Another View from Israel on Iran's Nuclear Program and What it Means

By Greg Thielmann

(Image source: Globalzero.org) (Image source: Globalzero.org)

Comments by the former Director-General of the Israeli Atomic Energy Commission, Brig. Gen. Uzi Eilam, made big news in Israel on May 8 because they seriously challenge key elements of Prime Minister Benjamin Netanyahu's narrative concerning the Iranian nuclear threat. Excerpts from an Eilam interview appearing in Israel's largest circulation newspaper, Yedioth Ahronoth, included four critical assertions:

  • The Iranian nuclear [weapons] program will only be operational in another 10 years.
  • I'm not even sure that Iran would want the bomb. It could be enough for them to be a nuclear threshold state – in order to become a regional power and scare the neighbors.
  • The statements and threats [Israel] made regarding an attack on Iran did not help.
  • A strike on Iran's nuclear facilities would in effect be the opening salvo in an all-out war. Bombing would achieve the exact opposite to what we want.

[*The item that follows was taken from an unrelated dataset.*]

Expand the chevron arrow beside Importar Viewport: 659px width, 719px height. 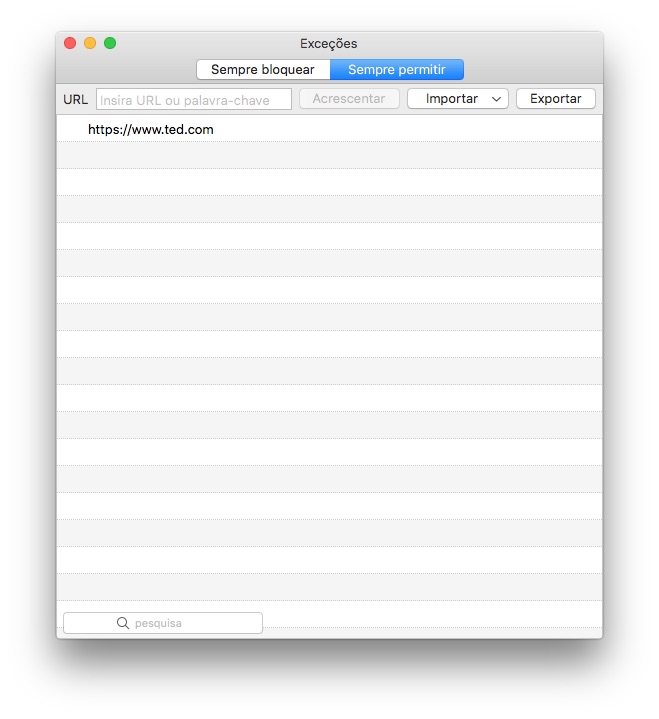(497, 99)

The Eilam interview is noteworthy first because offering these assessments as an Israeli puts him in the role of "reluctant witness."

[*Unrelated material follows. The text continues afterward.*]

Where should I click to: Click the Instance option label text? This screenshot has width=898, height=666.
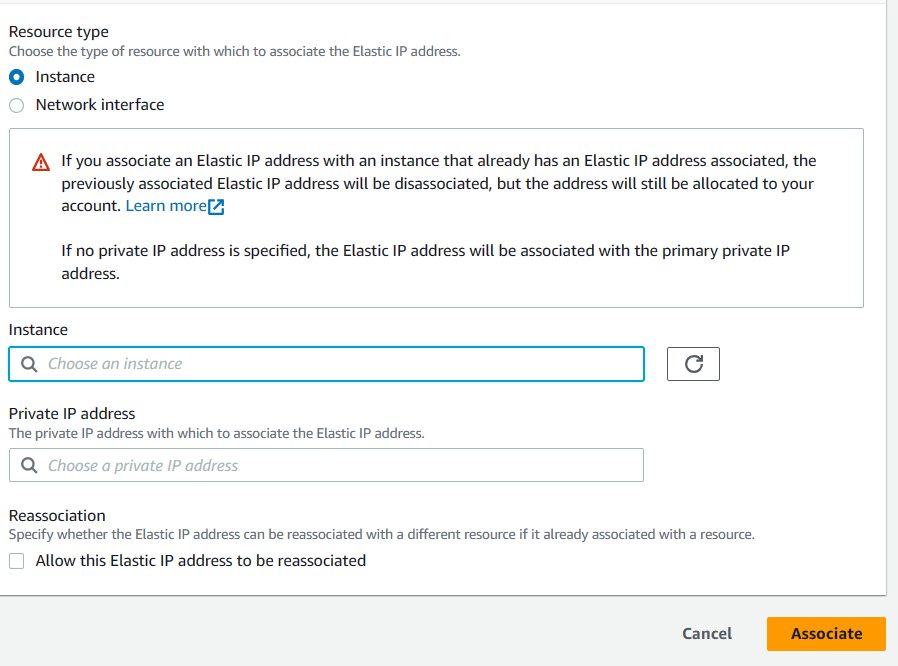pos(65,77)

More importantly, it demands attention because he is an expert on the clandestine development of relevant technology for a credible nuclear arsenal. Eilam served as head of the Israeli Defense Forces' Administration for the Development of Weapons and Technological Infrastructure, followed by a decade as head of Israel's Atomic Energy Commission, and then subsequently as an advisor for the defense establishment.

Although Eilam's Hebrew language interview was extensively covered in Israel, it was almost completely absent from America's mainstream press. This is unfortunate, particularly at a time when the U.S. public and the U.S. Congress need urgently to acquire a deeper understanding of the issues involved in the critical negotiations underway in Vienna this week.

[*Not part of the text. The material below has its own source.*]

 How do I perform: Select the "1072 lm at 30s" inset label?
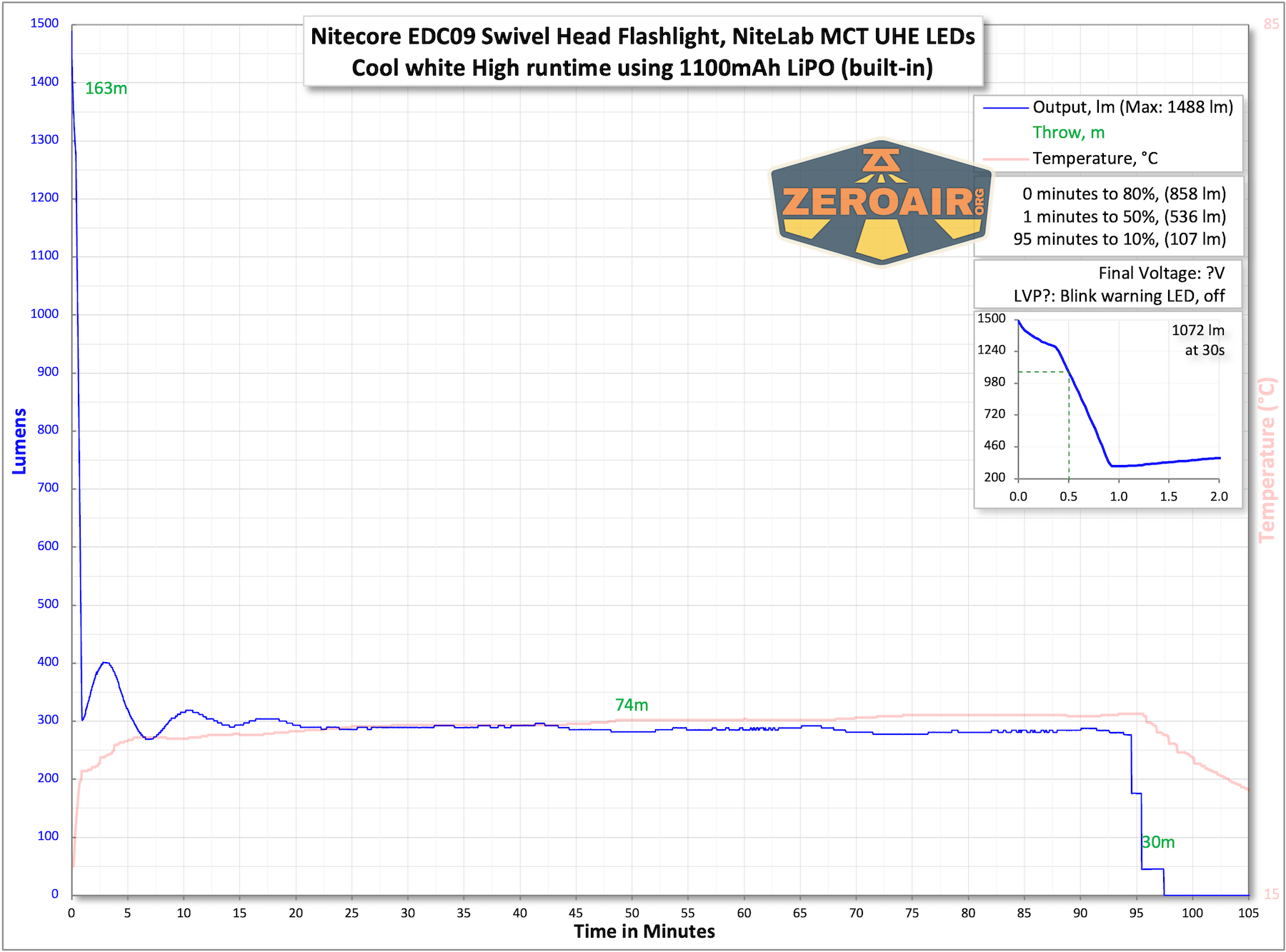tap(1198, 340)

Eilam is but the latest in a series of active or former senior Israeli security officials whose assessments of Iran's nuclear potential differ from those of Prime Minister Netanyahu.

For instance, Netanyahu's standard refrain that Iran poses an "existential" threat to Israel was contradicted in 2009 by then Defense Minister, Ehud Barak. Netanyahu's threat of going it alone to destroy Iran's nuclear weapons was characterized by former Mossad Chief Meir Dagan as "the stupidest idea [he'd] ever heard." Netanyahu's recent assertions that Iran "is developing ICBMs to attack the United States," have been downplayed by senior Israeli security officials.

In explaining his conclusion that Iran is ten years away from having operational nuclear weapons, Eilam notes that: "I have learned the hard way that things take time." Even if one sees Eilam's ten-year timeline as overly sanguine, it does provide an implicit warning against fixating on theoretical timelines for Iran producing one weapon's worth of fissile material. As U.S. intelligence community estimates periodically make clear, the uranium enrichment timeline for fissile material is not the same as the timeline to produce nuclear weapons.

Similar sentiments to those of Eilam were expressed in the Iran Crisis Group's (ICG) report, "Iran and the P5+1: Solving the Nuclear Rubik's Cube," just released on May 9:

First, most calculations are rough and purely theoretical estimates. They omit inevitable technical hitches, an unpredictable and time-consuming weaponisation process and anything-but-mechanical political decision-making. The resulting imprecision pushes all parties to adopt worst-case scenarios, rendering breakout estimates unrealistic as a basis for a durable agreement and policy.

Secondly, breakout scenarios reduce a complex process to a one-dimensional race against time. This ignores competing interests and risk avoidance –most importantly, the risk of being caught.

The reality referenced by Eilam and elaborated on in the ICG report must be kept in mind in advocating policy approaches for the ongoing negotiating process in Vienna and evaluating whatever imperfect solutions finally emerge.